«Namoreime do coiro nas feiras»

Mario Rodríguez Oca creció entre ferias de artesanía. Sus padres fabricaban jarras de mimbre e instrumentos de viento, pero él siempre acababa con la vista puesta en el trabajo en vivo de los marroquineros


Con apenas 10 años, Mario fabricaba con cuero sus estuches para el colegio. A veces su madre le compraba en la feria de Padrón retales de cuero de la fábrica de curtidos Picusa. Para él eran mejor regalo que cualquier juguete. «Facíame máis ilusión un sacabocados ca un balón de fútbol», recuerda.

El estradense aprendió el oficio de feria en feria, viendo cómo trabajaban en vivo los marroquineros y practicando después en casa. «Namoreime daquel material marabilloso que ulía ben e se deixaba domar», comenta.

Empezó casi con lo puesto. «Cunhas tesoiras de cortar o polbo, un sacabocados de martelo e un nobelo de fío dos que usan os albaneis para facer as chumbadas dos edificios», cuenta. «O fío non estaba encerado e cada vez que daba unha puntada facíanseme nós. Levábame día e medio facer unha carteira», recuerda. Pero él le ponía empeño. Con trece años ya creó la marca mariocoiro y participó en una feria con ella. Con 18, compaginó el trabajo como camarero en su pueblo con la venta de carteras y cinturones entre sus conocidos. «Pódese dicir que eu non escollín o oficio: escolleume el a min, porque daquela na zona non había ninguén que se dedicara ao coiro», cuenta. «Na nosa casa coller unha ferramenta na man era habitual. Ese ecosistema no que me criei fixo moito. No ámbito familiar, querer ser marroquineiro non se consideraba unha rareza», cuenta.

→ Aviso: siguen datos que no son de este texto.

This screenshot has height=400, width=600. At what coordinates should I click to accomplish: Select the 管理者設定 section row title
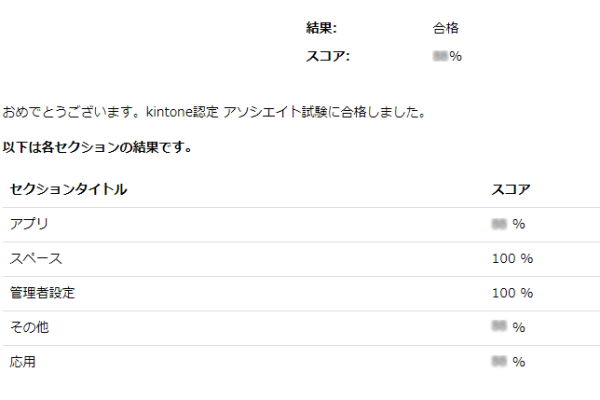(x=43, y=293)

Fue así como Mario montó taller en la casa familiar de Berres y siguió aprendiendo. Cuando hizo un máster en el 2013 ya solo le sirvió para corroborar que estaba haciendo lo correcto. Para eso y para aprender un par de lecciones de márketing y tendencias.

Identidad, diseño y calidad son para Mario los tres pilares del oficio. «Penso que hai que crear unha identidade. Que non sexa necesario mirar a etiqueta para identificar a marca. O obxecto ten que falar, alterar o estado emocional por un momento e contar unha historia. Se o hai que acompañar dun discurso, algo falla», cuenta.

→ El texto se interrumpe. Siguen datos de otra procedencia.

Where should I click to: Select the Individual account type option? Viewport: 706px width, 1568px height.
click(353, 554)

En diseño, mariocoiro es al cuero lo que Mies van der Rohe a la arquitectura. «“Menos é máis”, son un gran defensor desa frase», resume.

La calidad, en su caso, es incontestable. Algunas de las carteras que el estradense vendió en sus inicios siguen en uso. «Se decides cambiar de carteira en cinco anos ten que ser polo simple feito de que a descontaches, non porque che rompera», dice convencido.

La otra gran clave de la filosofía del marroquinero es el respeto a la naturaleza. Por principios, solo trabaja con subproductos de la industria cárnica. Nunca con pieles de animales sacrificados exprofeso. Además, solo compra curtidos vegetales. Si el planeta agoniza, no será por él.

Tecnología: «Non por ser máis escravo do oficio es máis artesán, pero a tecnoloxía é cara».

Tendencias: «Lanzamos una liña de bixutería con contas de coiro, un concepto novo».